For a given nonnegative $\mathbf{x}$, I see why there must be a maximum $t$ such that $A \mathbf{x} \geq t \mathbf{x}$. We just start with $t = 0$ and increase it until $t x_i = (Ax)_i$ for some $i$.
But there might be many $\mathbf{x}$ that satisfy $A \mathbf{x} \geq t\mathbf{x}$ for some $t$. And if there are infinitely many, there may be infinitely many maximal $t$'s to choose from, one for each $\mathbf{x}$. In which case I don't see how to guarantee that there's one $t_{\text{max}}$ to rule them all.
Note that the maximum $t$ for each nonnegative $x$ is independent of the scaling of $x$ (by a positive real $r$). I.e., the maximum $t$ such that $A(rx) \ge t(rx)$ is the same as the maximum $t$ for which $Ax \ge tx$, since the two inequalities are equivalent.

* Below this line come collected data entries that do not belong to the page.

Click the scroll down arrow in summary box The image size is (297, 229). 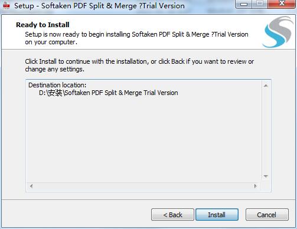click(266, 176)
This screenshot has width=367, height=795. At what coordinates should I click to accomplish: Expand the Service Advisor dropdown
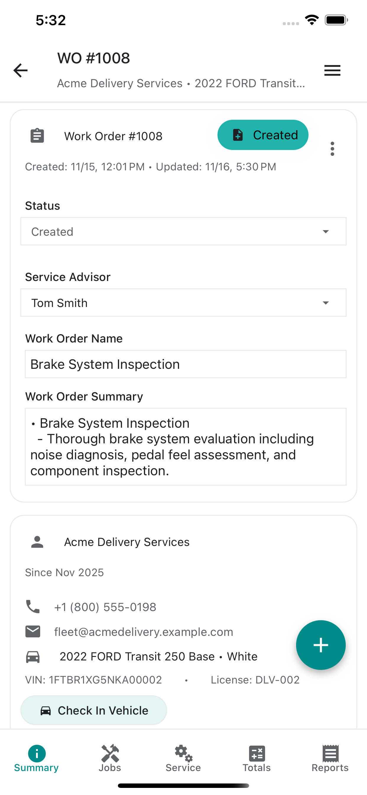click(184, 303)
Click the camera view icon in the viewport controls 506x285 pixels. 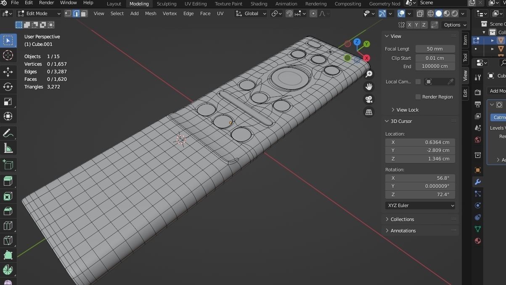pyautogui.click(x=369, y=99)
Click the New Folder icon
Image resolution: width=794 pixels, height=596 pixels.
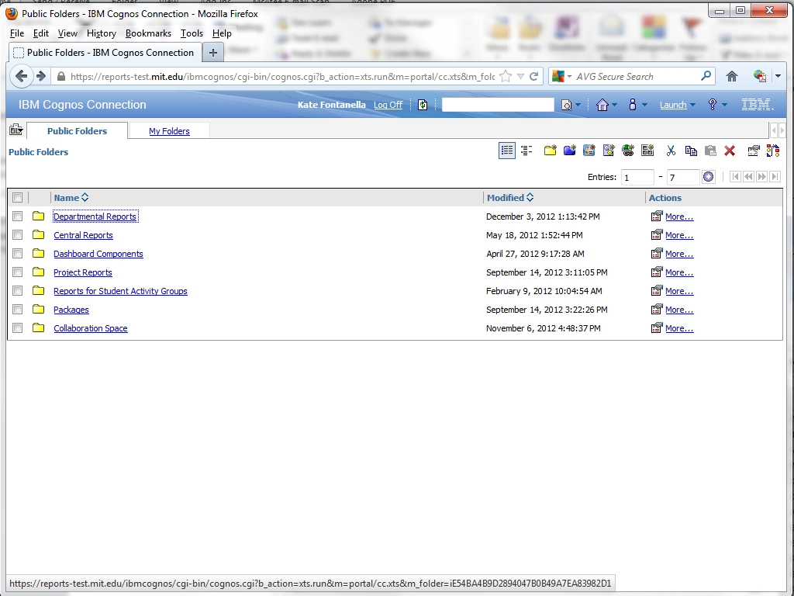550,151
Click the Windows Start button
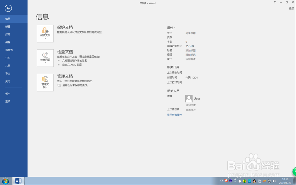 [5, 181]
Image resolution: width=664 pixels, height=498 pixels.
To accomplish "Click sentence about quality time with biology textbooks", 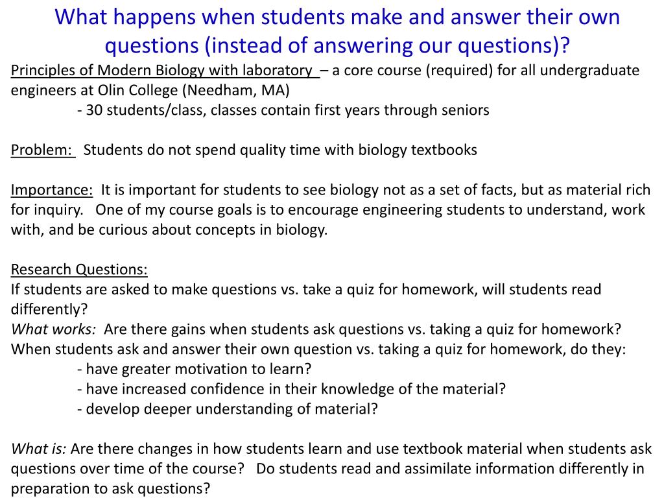I will (280, 150).
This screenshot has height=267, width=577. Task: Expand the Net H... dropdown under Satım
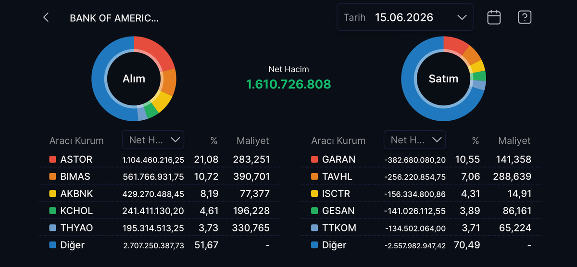(x=414, y=140)
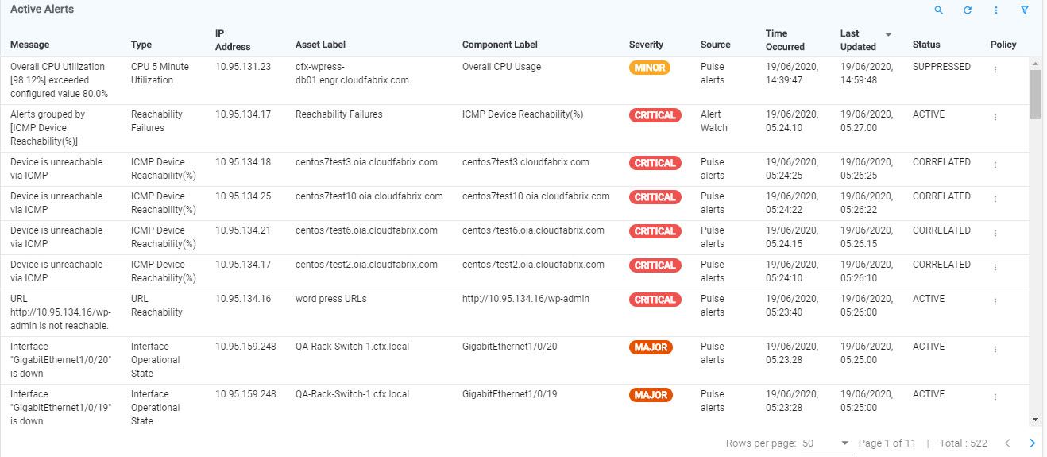Click the scrollbar down arrow of the table
1047x457 pixels.
tap(1035, 419)
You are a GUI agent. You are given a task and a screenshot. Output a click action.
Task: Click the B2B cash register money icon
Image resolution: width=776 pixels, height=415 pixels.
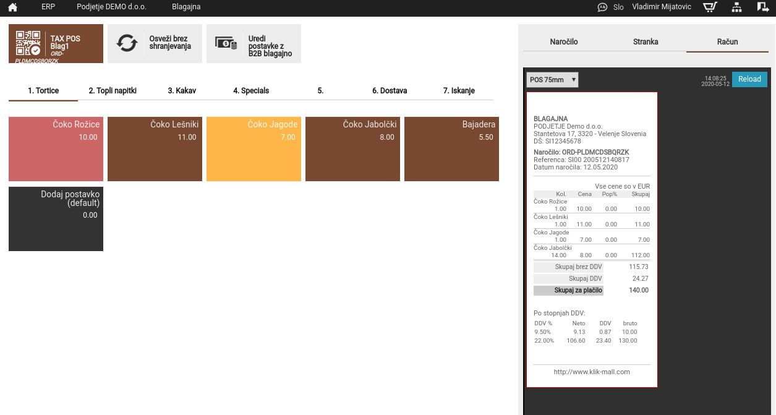click(226, 43)
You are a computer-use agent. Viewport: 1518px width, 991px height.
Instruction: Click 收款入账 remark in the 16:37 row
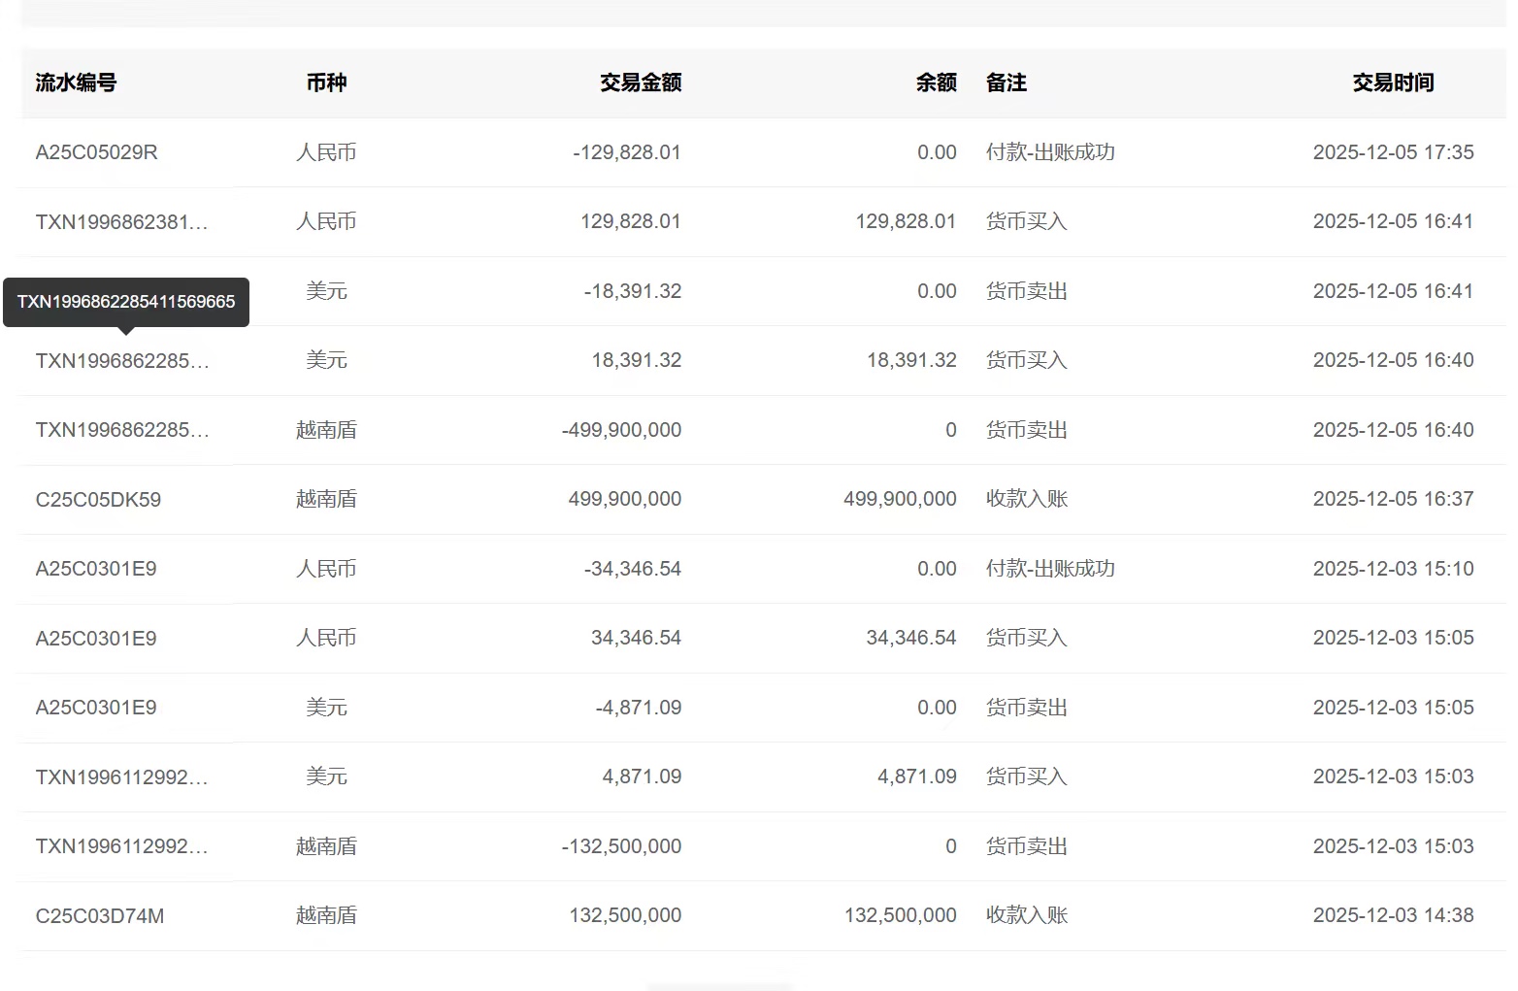[x=1027, y=499]
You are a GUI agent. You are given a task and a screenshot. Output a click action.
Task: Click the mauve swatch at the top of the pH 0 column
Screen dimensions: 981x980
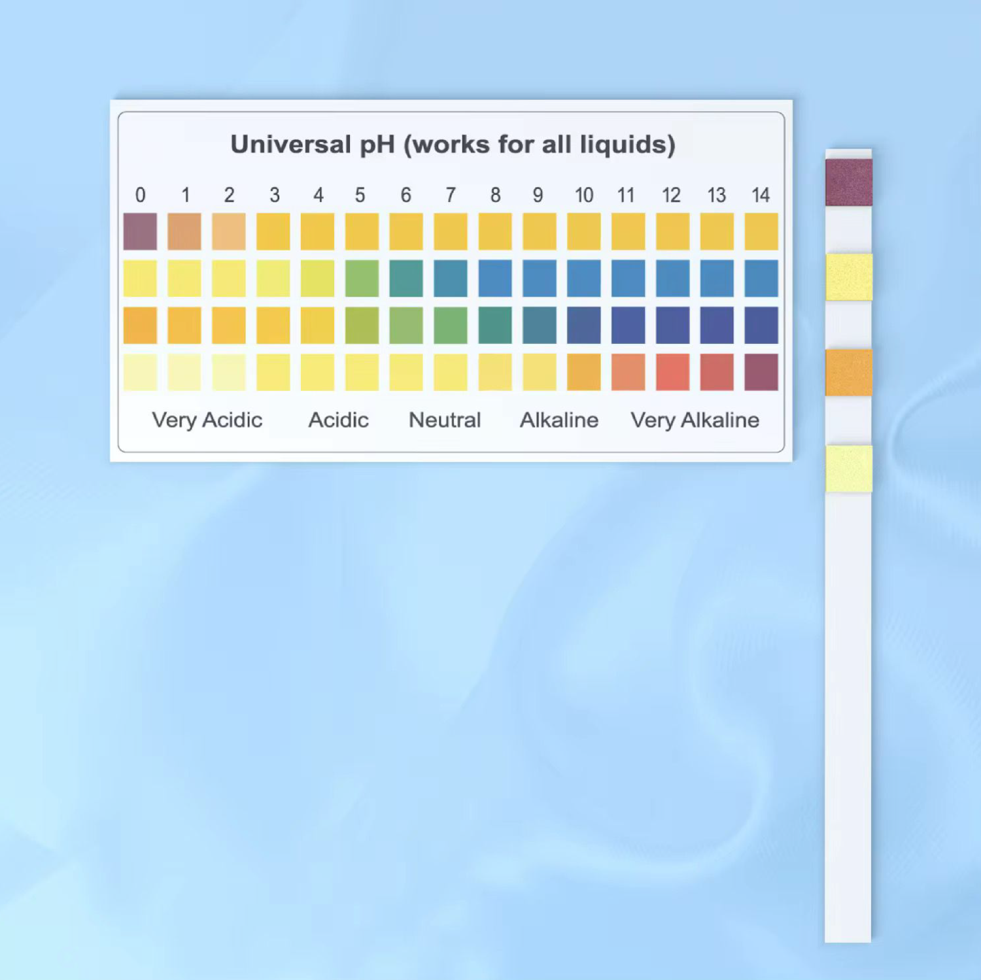(140, 231)
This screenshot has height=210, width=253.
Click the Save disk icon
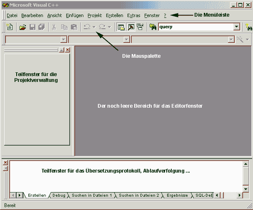tap(33, 27)
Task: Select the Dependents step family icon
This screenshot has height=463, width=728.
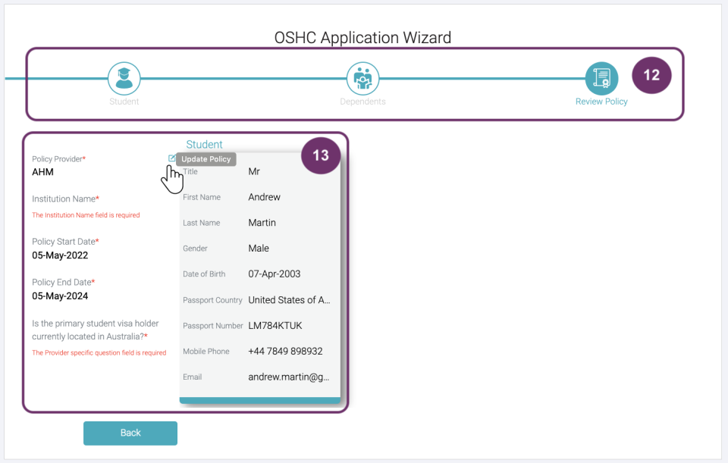Action: click(x=362, y=78)
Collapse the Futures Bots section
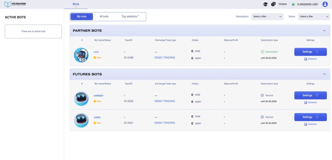This screenshot has width=332, height=160. click(324, 74)
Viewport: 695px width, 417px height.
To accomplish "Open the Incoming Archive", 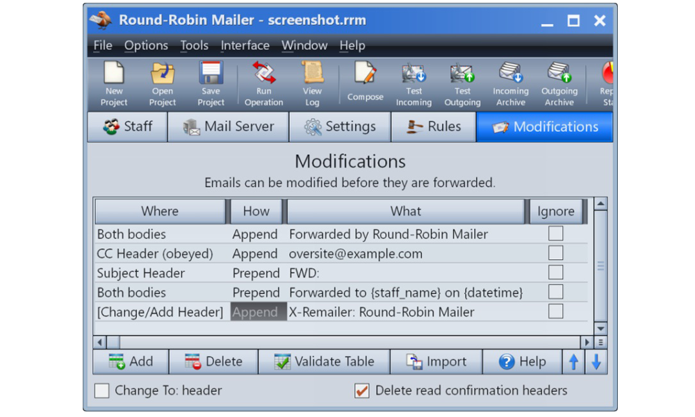I will coord(510,83).
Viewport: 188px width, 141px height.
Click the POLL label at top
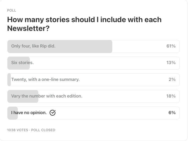(12, 11)

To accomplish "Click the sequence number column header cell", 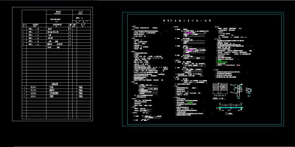I will point(24,25).
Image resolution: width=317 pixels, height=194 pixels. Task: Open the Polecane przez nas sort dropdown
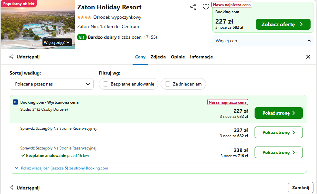tap(51, 84)
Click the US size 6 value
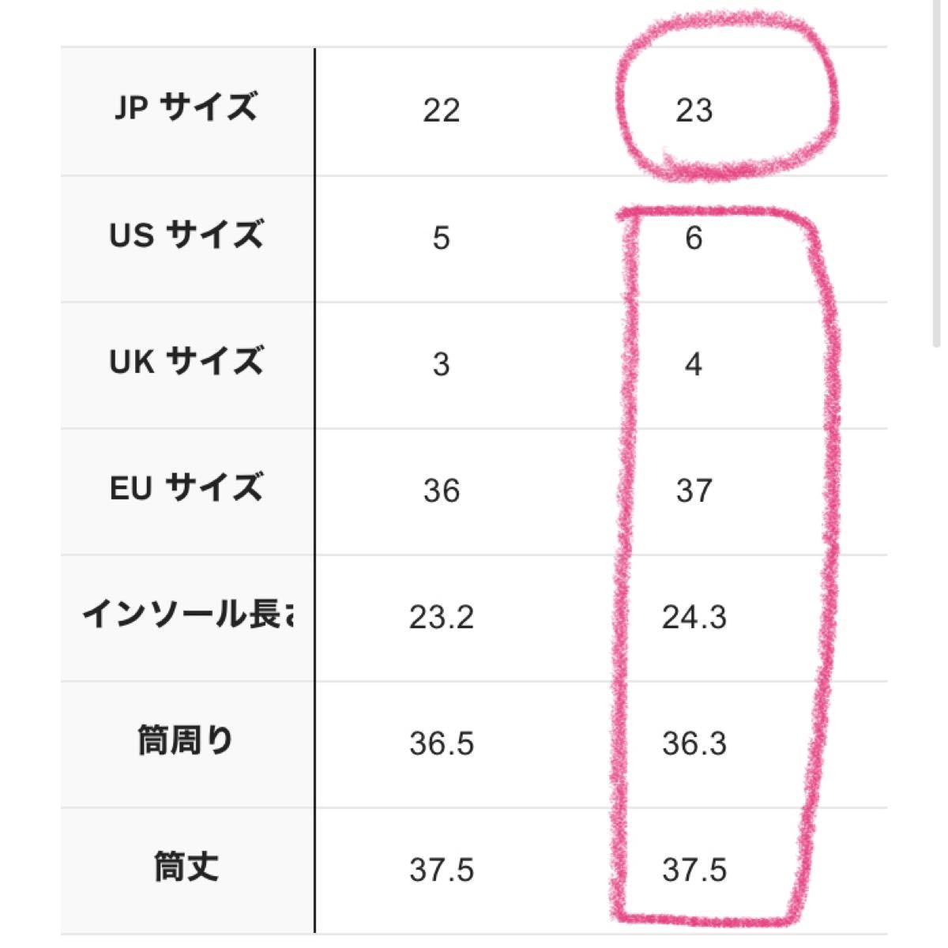The width and height of the screenshot is (948, 948). pyautogui.click(x=694, y=238)
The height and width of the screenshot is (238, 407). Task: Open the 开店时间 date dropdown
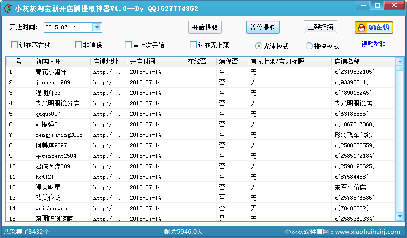click(x=97, y=27)
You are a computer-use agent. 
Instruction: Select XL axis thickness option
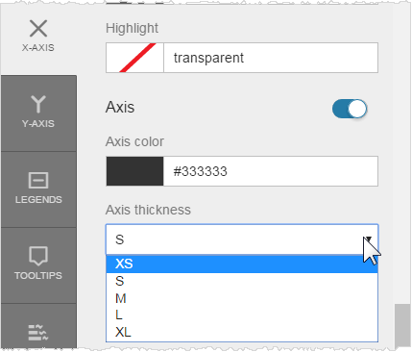click(242, 333)
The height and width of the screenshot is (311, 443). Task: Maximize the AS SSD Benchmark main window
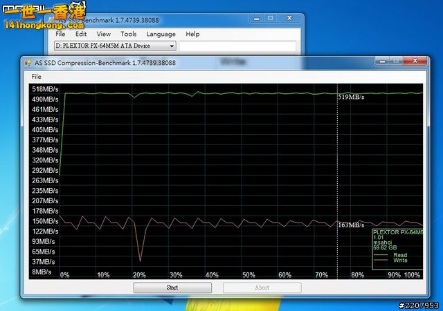point(269,18)

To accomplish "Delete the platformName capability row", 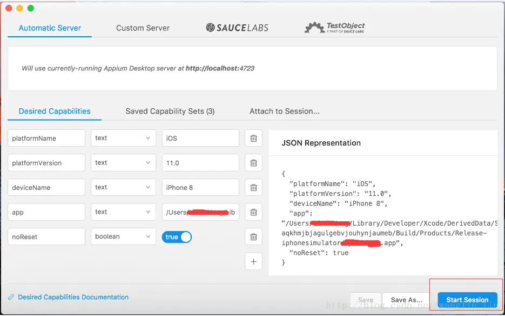I will [253, 139].
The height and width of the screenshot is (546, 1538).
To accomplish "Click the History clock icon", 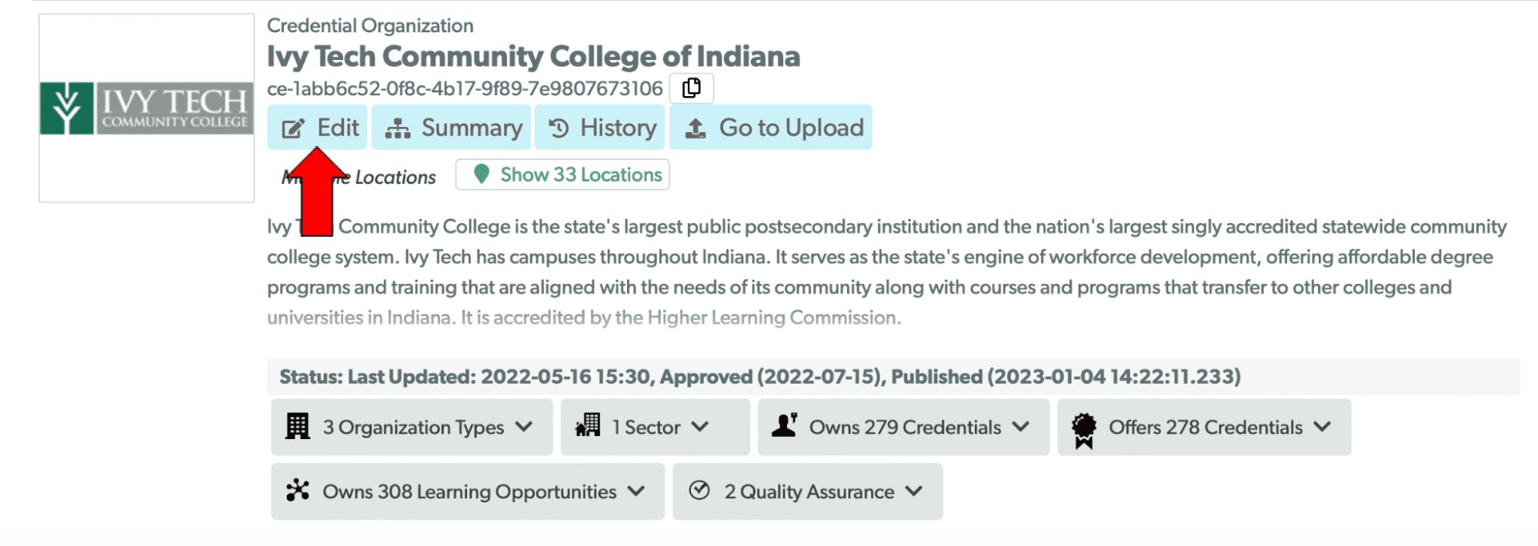I will point(557,127).
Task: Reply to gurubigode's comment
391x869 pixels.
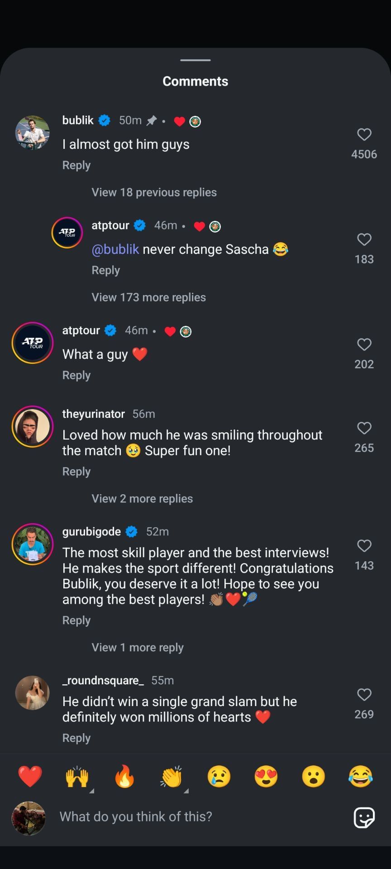Action: point(76,621)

Thus we can assume that the $x$s we want to maximize $t$ over all lie on the unit sphere. The nonnegative $x$s on the unit sphere form a closed and thus compact subset of the sphere. It's also I think fairly clear that the maximum $t$ for a given $x$ depends continuously on $x$ (if we add a small vector of length $\epsilon$ to $x$ the maximum $t$ will change by at most the matrix norm of $A$ times $\epsilon$). Then the maximum $t$ depends continuously on a parameter $x$ in a compact set. Thus the supremum of all $t$ across all $x$ is attained for some $x$.